- **Task requirements**:
Every line below must come back exactly as it stands, with the images omitted.

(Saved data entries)
○ ○ ○ ○
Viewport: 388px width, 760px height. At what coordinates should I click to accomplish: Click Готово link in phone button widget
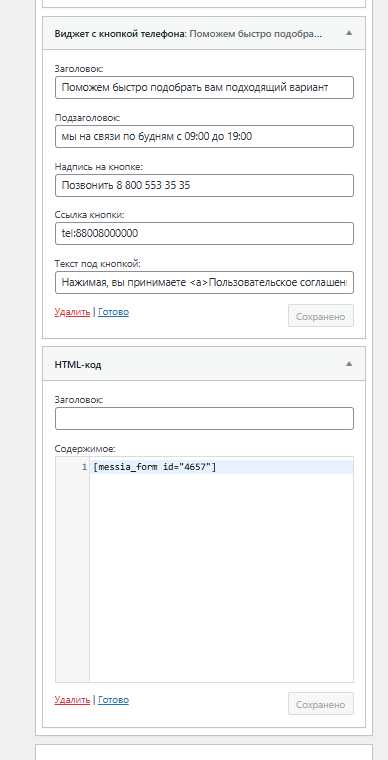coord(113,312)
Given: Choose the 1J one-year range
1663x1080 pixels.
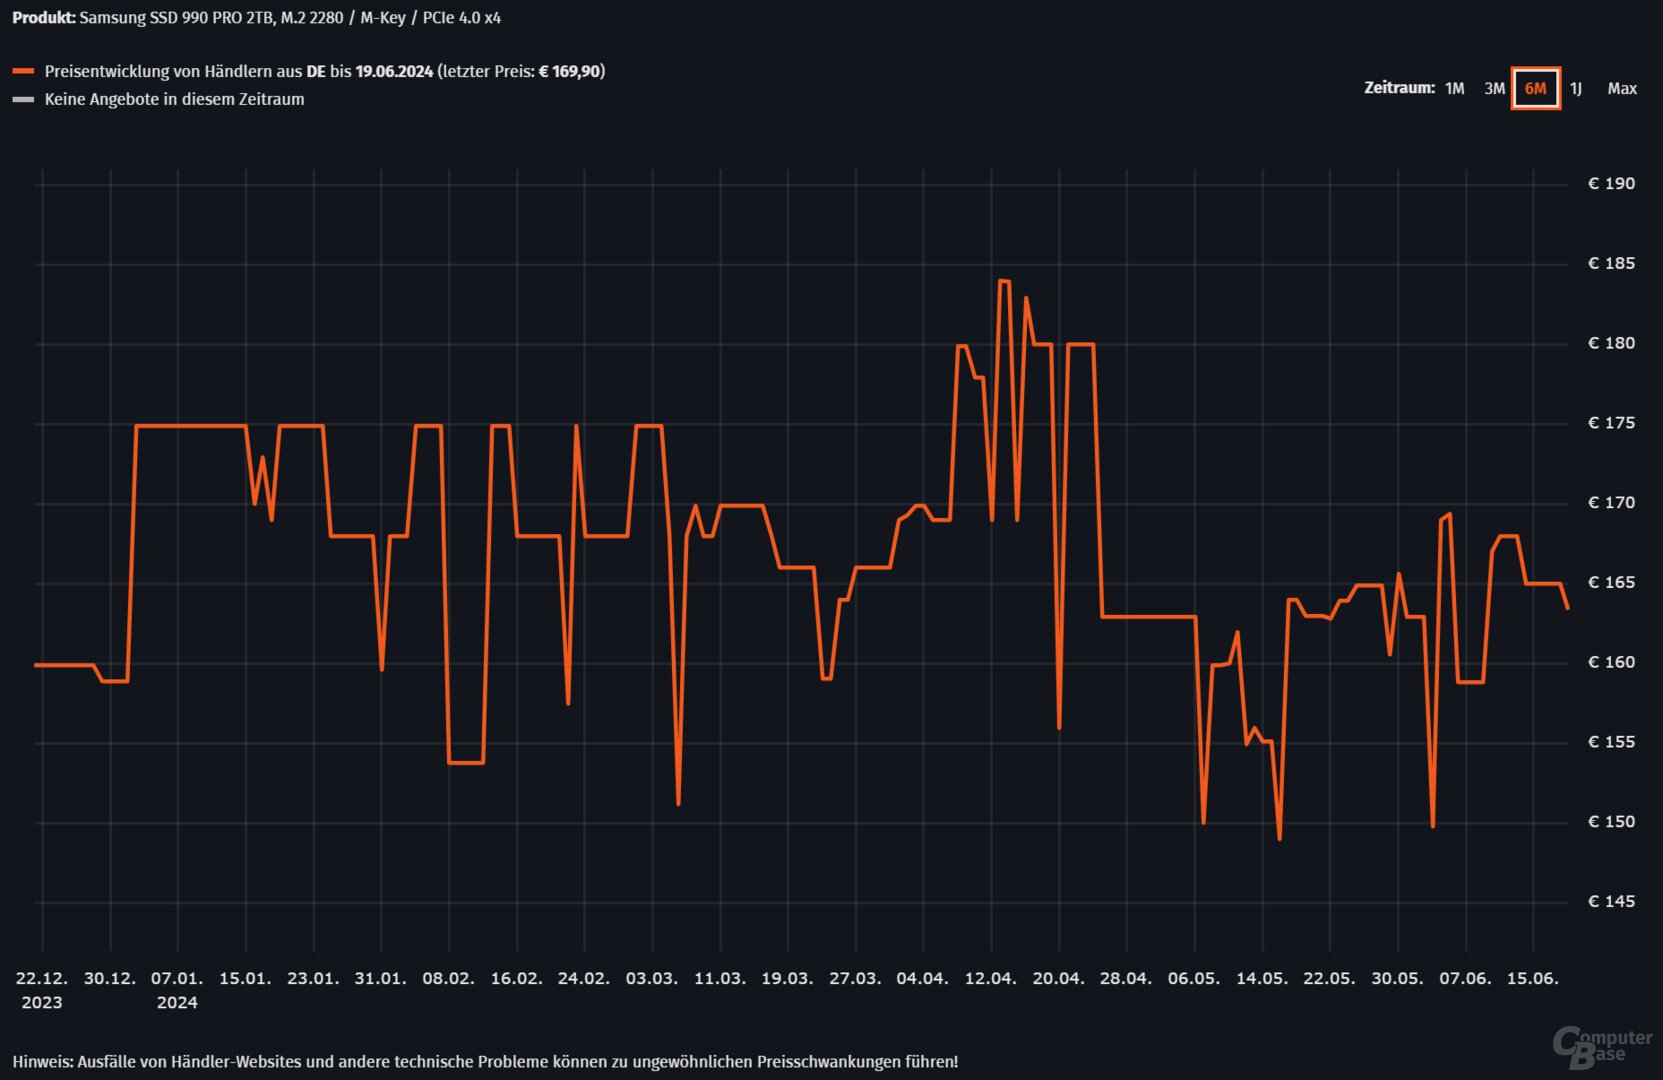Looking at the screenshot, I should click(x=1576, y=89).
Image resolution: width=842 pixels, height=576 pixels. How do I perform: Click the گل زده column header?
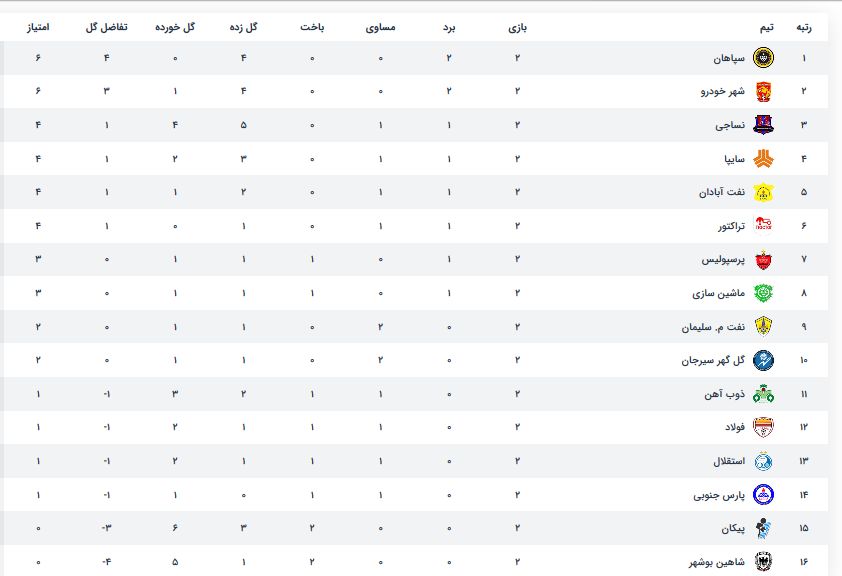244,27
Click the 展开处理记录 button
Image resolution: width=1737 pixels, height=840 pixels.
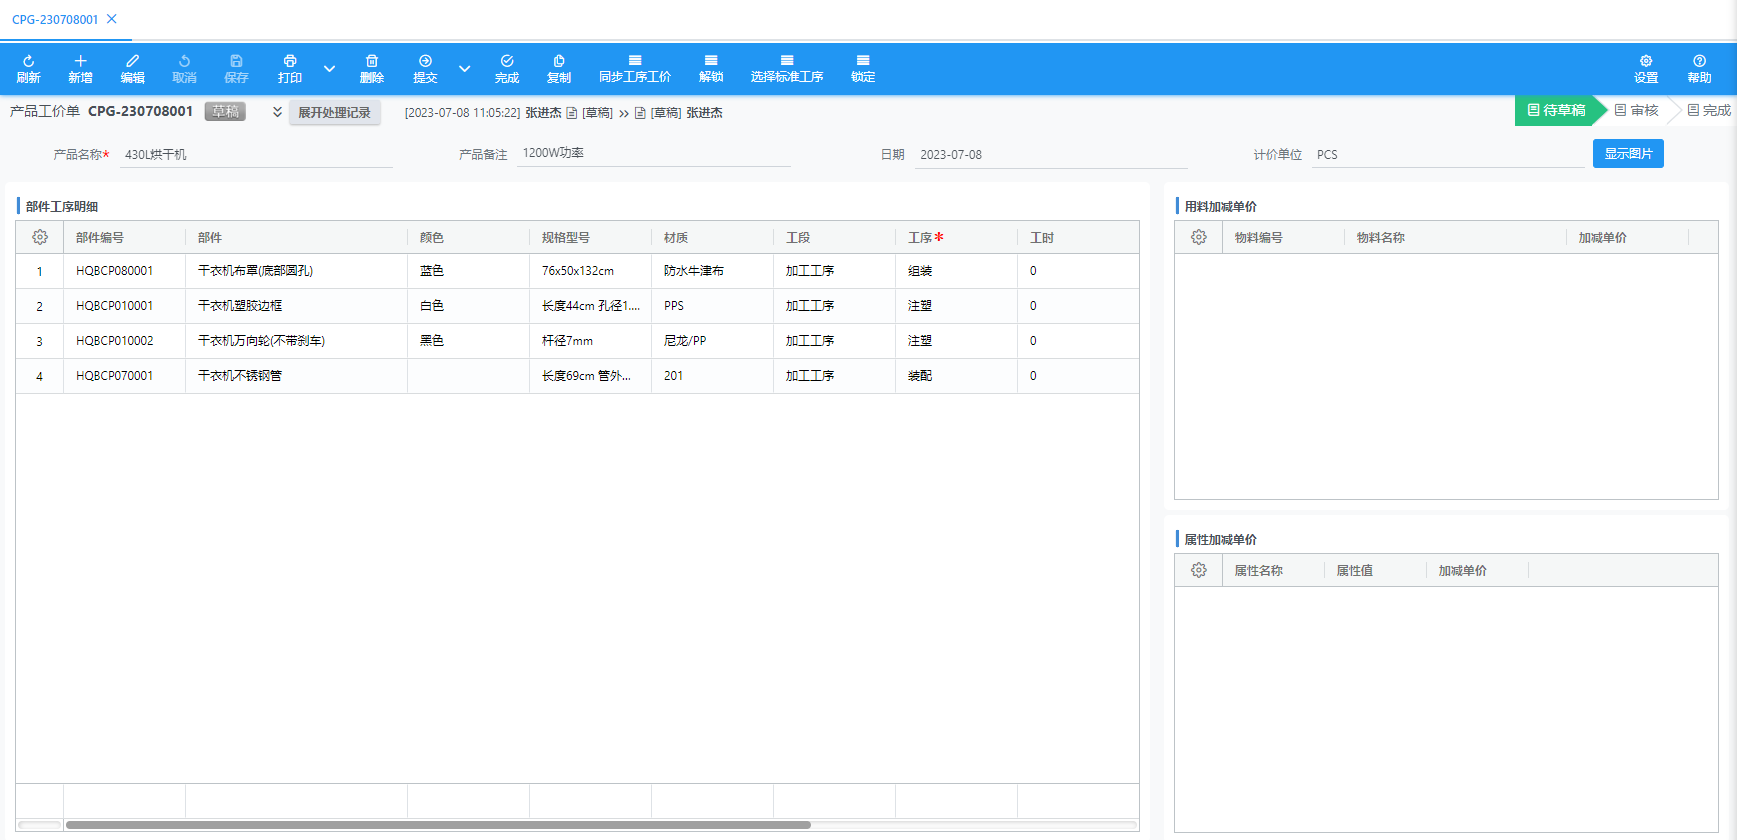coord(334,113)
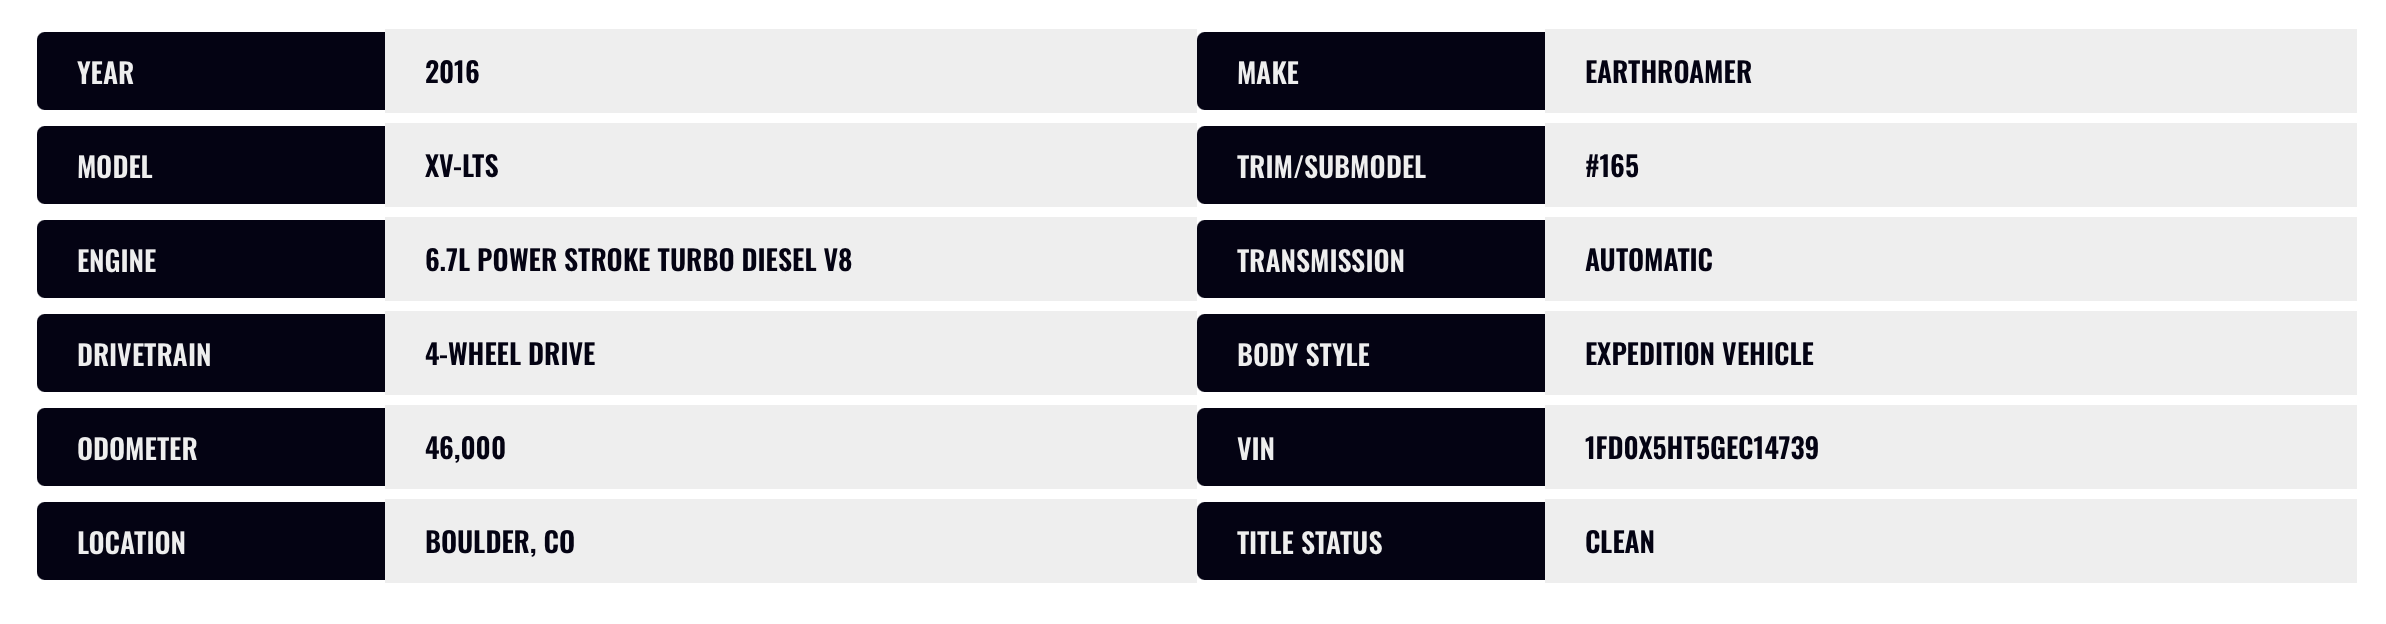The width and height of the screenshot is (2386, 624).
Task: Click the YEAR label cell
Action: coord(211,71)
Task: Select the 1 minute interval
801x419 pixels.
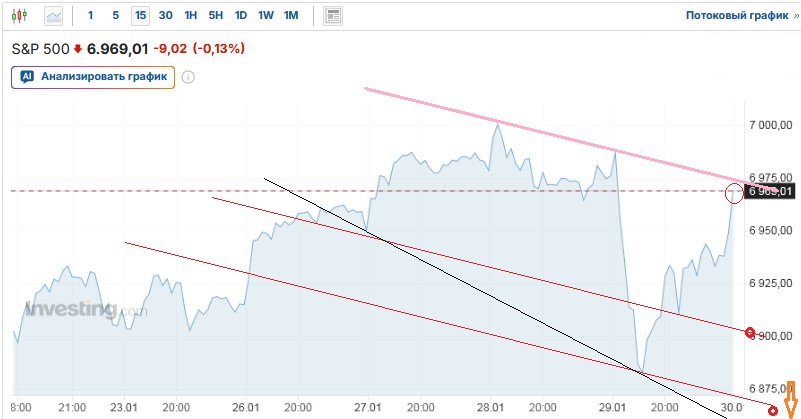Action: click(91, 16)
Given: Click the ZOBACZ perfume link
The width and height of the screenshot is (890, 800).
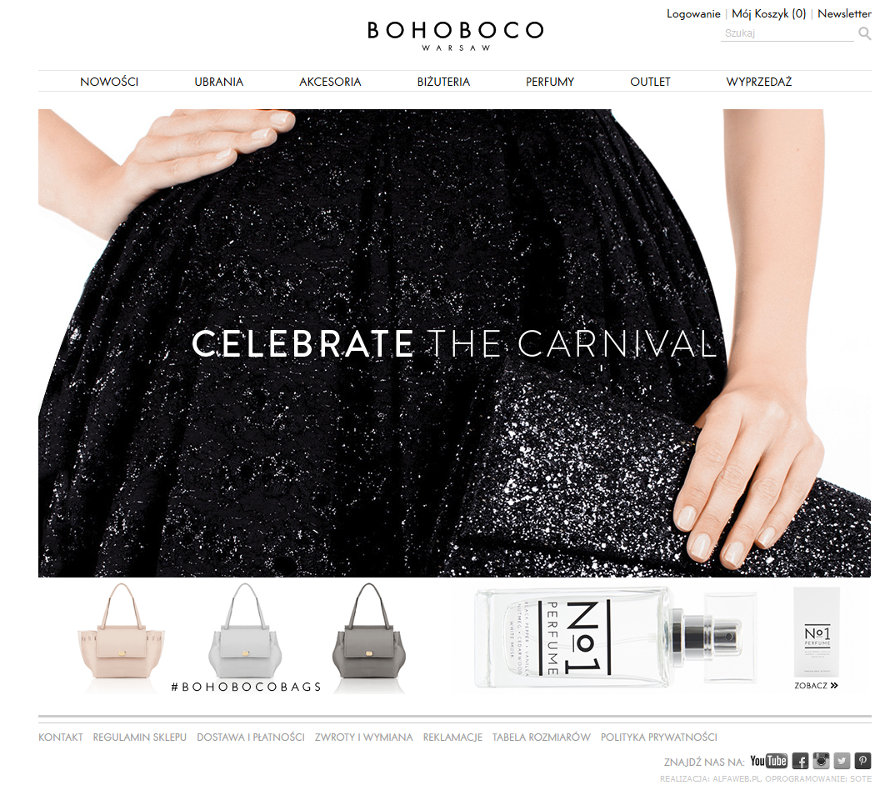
○ ○ ○ ○
- **Result below**:
Viewport: 388px width, 760px height. At what coordinates should I click to accomplish: Click Готово link in phone button widget
coord(113,312)
Given: Choose the 1J one-year range
1663x1080 pixels.
Looking at the screenshot, I should click(x=1576, y=89).
Image resolution: width=842 pixels, height=576 pixels. How do I perform: Click the گل زده column header?
244,27
Click the 展开处理记录 button
Image resolution: width=1737 pixels, height=840 pixels.
coord(334,113)
The width and height of the screenshot is (2386, 624).
Task: Click the YEAR label cell
Action: coord(211,71)
Task: Select the 1 minute interval
801x419 pixels.
Action: click(91, 16)
Given: Click the ZOBACZ perfume link
The width and height of the screenshot is (890, 800).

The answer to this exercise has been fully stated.